As the seconds slipped into minutes she tentatively reached down for the knob of the tiny drawer of the desk. It stuck slightly, but otherwise opened like it should. Inside was what she had searched so desperately for. It was just where she had left it. And now she remembered why she'd left it there. Her mother had begun to snoop around in her room recently due to Courtney's behavior. She needed to hide it from view or face the consequences. Although in this moment this memory held little place in importance to the more pressing matter of taking her pills. She snatched the bottle up, letting it rest in the palm of her hand out in front of her face. It was her connection to this world, her sanity, and more so her life. Without it she would definitely not be here.

She stifled a whimper, using a free hand to wipe the tears staining her face away as well as the freshly formed ones from her eyes. She knew then, as she flipped the cap off the bottle and poured a couple pills into her mouth, that she would be ok. It wasn't that the pills worked so fast, it was more so the fact that her mind wanted to believe they did. Just having the knowledge that they were working their way through her system lifted her mood. It was truly a testimony of mind over matter.

Sadly, her being her, she was cursed with bad luck. As she turned to walk back to her bed and sleep for a time she came face to face with her reflection. Her eyes shot open wide, pupils dilated, lip quivering strangely, and a panic attack hit her hard. This was why she no longer looked at herself. She hated what she had become. She was a worthless piece of shit who he called his property. She was even told once that she wasn't worth the ground they all walked on, that she didn't deserve him, and that she was the luckiest girl alive to have him by her side. After all, he didn't have to stay with her, he had a million other options out there, yet he chose her. And lastly she should be happy with her lot in life, happy that he didn't leave her.

The tears she had wiped away so short a time ago welled in her eyes for the umpteenth time, hiccups surfacing. She wanted to kill her, this person looking back at her. She wanted to make her go away so that she no longer could be tortured by her undying presence. It was then, as she emitted a deep growl at the sight of herself, that she felt a sudden surge of fury. And this time she acted on it. She didn't think about it, not even hesitating for a fraction of a second. She just did it. She slammed the pill bottle down, taking a firm hold on the gold rim of the perfectly imperfect mirror which still held her within its depths and thrust it with all her might into the adjacent wall. It shattered instantly, creating an unimaginably loud ringing noise to break the near perfect silence. It burned her ears, but she didn't care. All that she was registering was the fact that she had destroyed it, she shattered that ugly, undesirable face. It would no longer plague her, she was free. Yet if this were really true...then why did she still feel like dying...?

She slammed a fist into the wall which had destroyed her reflection. Her breathing was becoming heavier and heavier as the moments flew by, eyes bloodshot from rubbing, and body reverting back t its state of unstable shaking. Why? Why wasn't the feeling gone? What the hell was wrong with her and her head? Was it not enough? Did just knowing that the person who owned the reflection was still alive and well, there for all to see, enough to rattle her to her very core and disrupt the peace she rarely felt? Was she so weak...so hopeless...that not even this could satisfy her...?

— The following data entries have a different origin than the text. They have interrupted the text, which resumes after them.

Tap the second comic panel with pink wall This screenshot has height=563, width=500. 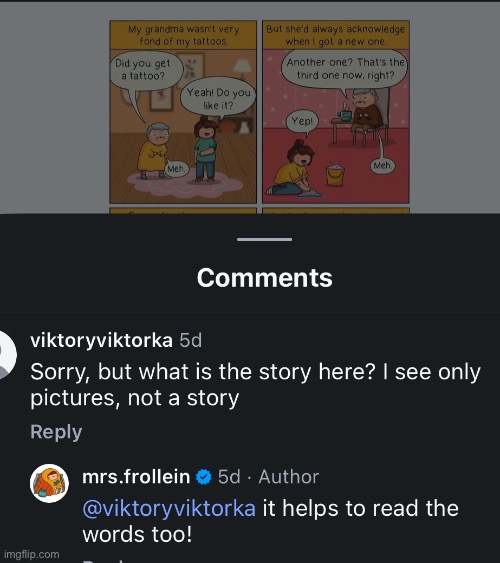(x=336, y=112)
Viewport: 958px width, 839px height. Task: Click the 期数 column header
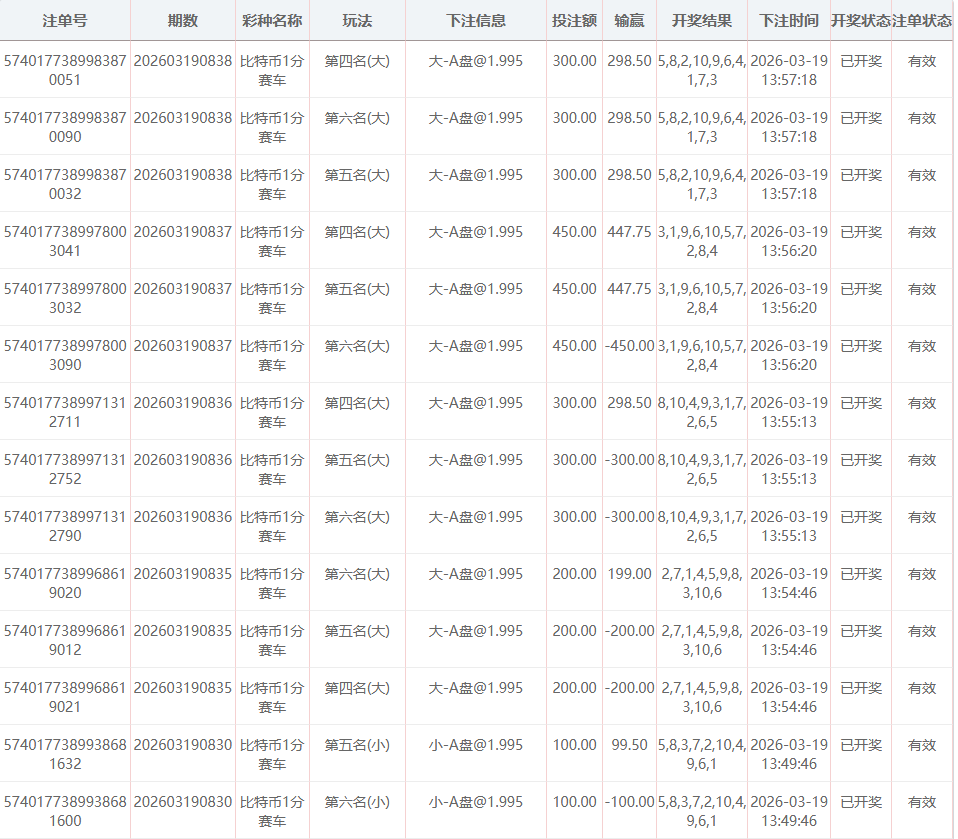point(182,20)
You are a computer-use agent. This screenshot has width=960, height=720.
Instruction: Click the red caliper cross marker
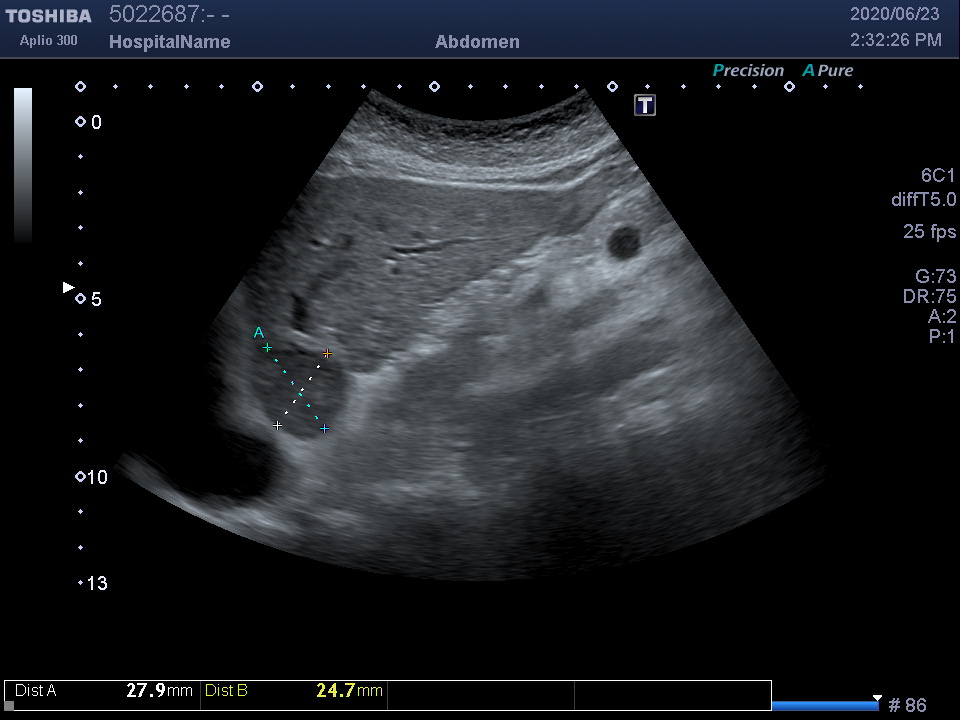pyautogui.click(x=327, y=353)
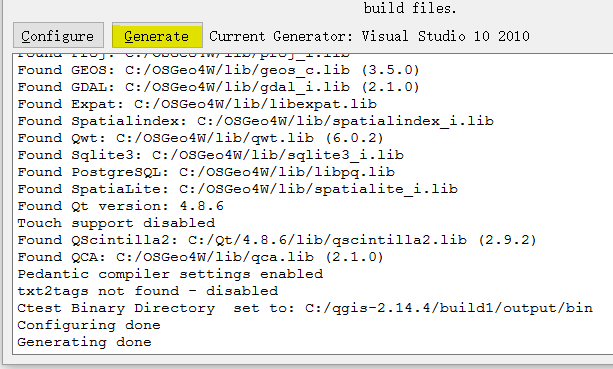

And that's when she snapped. Her eyes narrowed down into slits, an intense fire burning where there once laid a pool of tears, her face contorted to match this new unexpected expression. No! She was not weak! She'd let a lot of things happen in the past bit of her life, but one thing she would not allow was for her to be thought of as weak. Never! And what better way to prove she was no coward then to fulfill the task she had opted out of many times before. It was so simple, so easy to foresee the outcome. She was going to kill herself. Yes, this was the truth. Instead of fighting and praying to be freed of this deathtrap she could not escape she would now work to be free of the world.

Once it was said and done all could see what her other wish, a dark wish, had been all along. And she wouldn't have to break the promise she made to herself, she could remain true to her code. It was a promise she regretted half the time, but one she would never dare break. It was a dirty little secret in more than one sense of the word. And it was destined to fade into oblivion, along with any trace of her existence.

She snatched the bottle back up, hand trembling around it. This was it. The end. No more. She slowly raised the bottle to her lips, preparing to tip it up so the capsules slid nicely down her throat, when her cell phone burst to life. She jumped half a mile at the sudden sound, eyes wide and heart beating a million miles an hour. She even spilled some of the pills on the floor in the process. What the hell? Who could be calling her now? It was rather eerie.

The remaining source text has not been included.